Text:
** BEGIN **
# New military museum at Soesterberg airbase



## Marcel (May 15, 2015)

Lately the dutch MLM (airforce museum) and Army army museum were merged and got a brand new location at the former airbase Soesterberg. It's become a beautiful museum. Pictures below are by me, taken on May 4th:


----------



## Wildcat (May 15, 2015)

Looks great! That replica Buffalo impresses me every time I see a pic of it


----------



## razor1uk (May 15, 2015)

Lovely pics and museum, love the Meteor and the AMX13 105 AM
I wish the new site much luck and visitors - it looks nicer (if a little smaller) than the D Day Museum in Normandy (that I went to in 1990 on a school trip)

Thankx Marcel for posting about it


----------



## razor1uk (May 15, 2015)

Delete this post, lagging browser doubled posting issue ..blah blah etc.


----------



## vikingBerserker (May 15, 2015)

That is just beautiful!


----------



## DerAdlerIstGelandet (May 15, 2015)

I love the Do-24! Most beautiful seaplane ever built.

Reactions: Like Like:
1 | Like List reactions


----------



## Gnomey (May 16, 2015)

Excellent shots Marcel!


----------



## Airframes (May 16, 2015)

Great stuff Marcel. I read a snippet about this in either 'Fly Past' or 'The Aeroplane' recently, and wondered if you'd get to visit, so thanks for posting.


----------



## Capt. Vick (May 16, 2015)

Excellent pictures of an awesome museum my friend. That buffalo was built by the craftsmen at the Cradle of Aviation Museum here on Long Island. So at least it has some Long Island connection, just like the real ones.


----------



## Marcel (May 17, 2015)
** END **
Data extract:
** BEGIN **
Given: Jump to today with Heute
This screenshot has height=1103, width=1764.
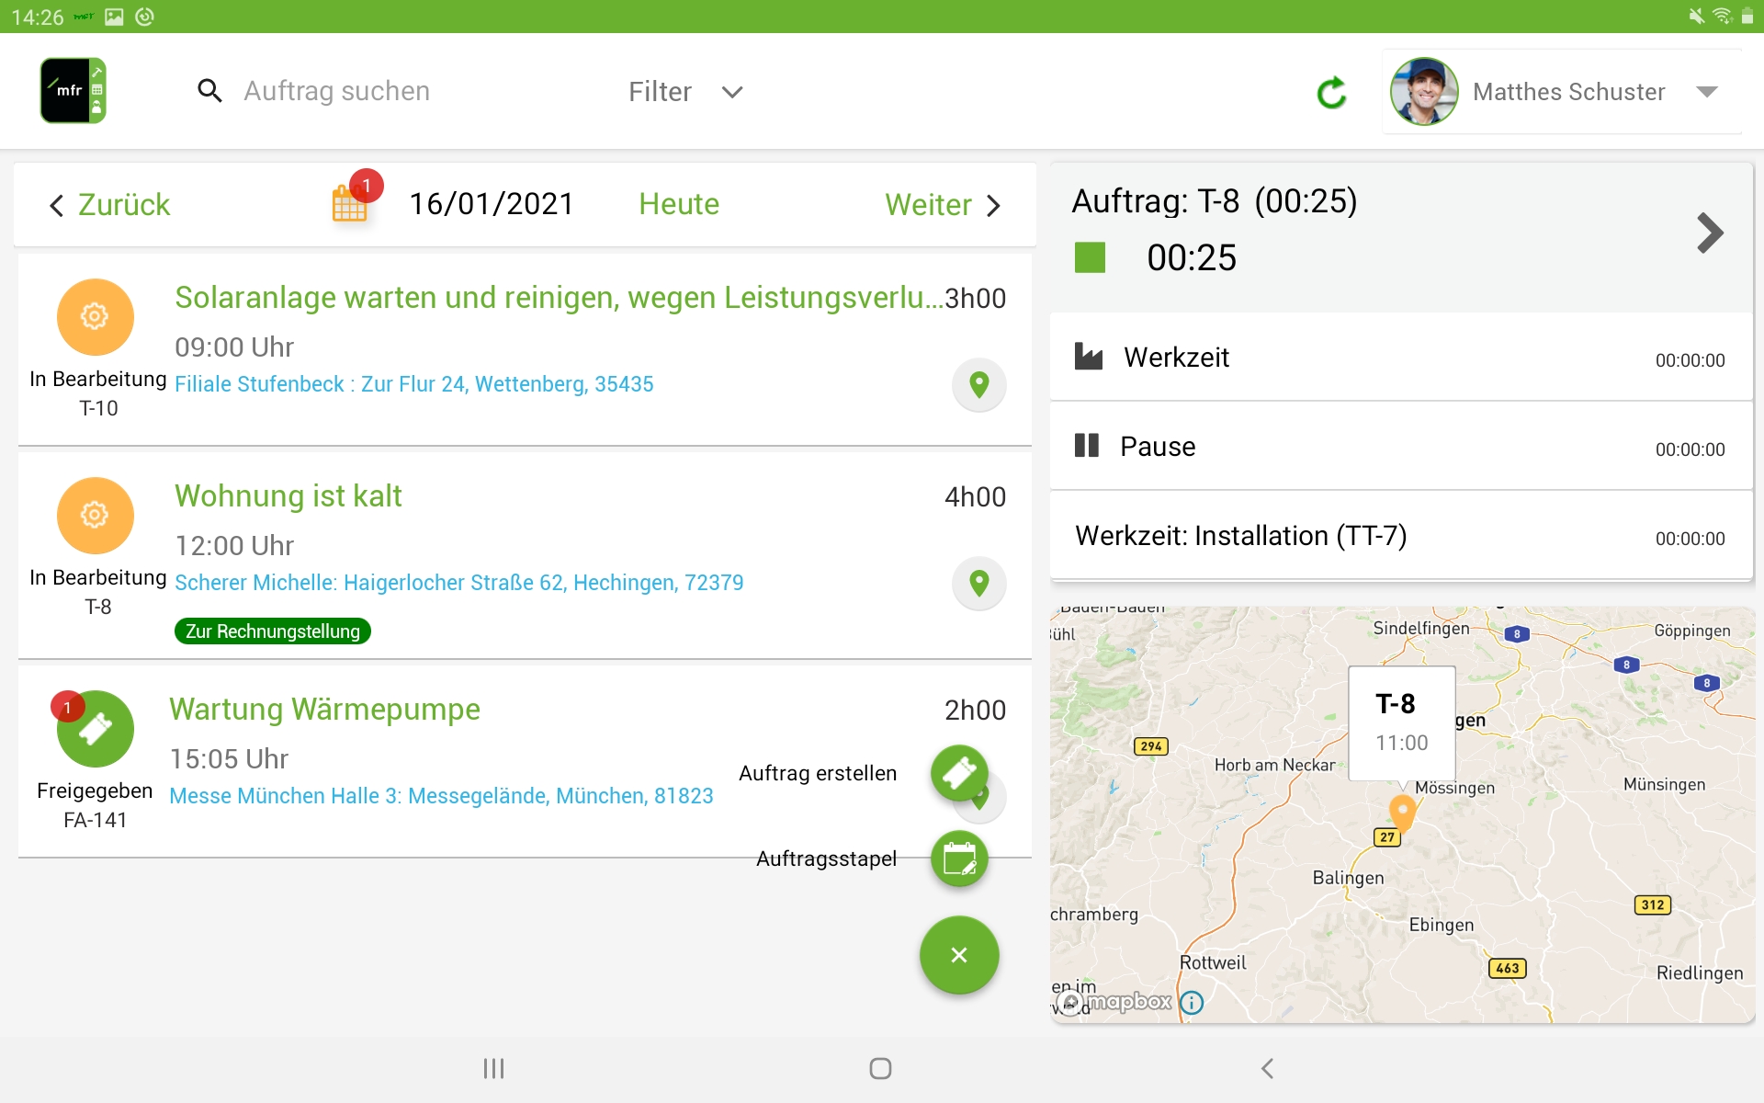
** END **
Written instruction 1: In the Soesterberg museum thread, which two museums were merged to form the new museum?
Written instruction 2: Extend the Soesterberg museum thread past its last line.

Exercise result 1: The Dutch MLM (air force museum) and the Army museum.

Exercise result 2:
That's right Vick. And it became a beautiful replica. It has been in storage since it came here, waiting for the new museum to open. 

Terry, I wanted to go earlier, but it was very popular and there have even been traffic jams, the first weeks it was open. So I decided to wait a bit untill it was less crowded. Still there were a lot of people this day. The museum setup is very modern and interactive. Many diehard history lovers don't like it, too much entertainment they say, so I went there with mixed feelings. But actually the museum did a great job, very informative and lots of fun. The kids really like it. It will help to interest future generations for military history, so mission accomplished.


----------



## Shinpachi (May 17, 2015)




----------



## nuuumannn (May 17, 2015)

Terrific photos Marcel, would really like to get there some day. A pity some of the aircraft become silhouettes as a result of the extensive glass work. The Do 24 is on long term loan from the RAF Museum; it was gifted to the museum by the Spanish, whose markings it was displayed in for many years at Hendon. Far more appropriate location in Holland since the machine was designed with the Dutch in mind. Do like the Buffalo reproduction.


----------



## Jeff Hunt (May 18, 2015)

Marcel said:


> . Many diehard history lovers don't like it, too much entertainment they say, so I went there with mixed feelings. But actually the museum did a great job, very informative and lots of fun. The kids really like it. It will help to interest future generations for military history, so mission accomplished.



Let me begin by saying an excellent job with the photos of what looks to be a wonderful museum.

As for all the gimmicks and entertainment., this is much like air shows I suppose with their bouncy inflatable castles and the like. Shows and museums I guess must expand their offereings to get people through the door to pay the bills. A small price to pay, in my opinion, to keep the aircraft available to us.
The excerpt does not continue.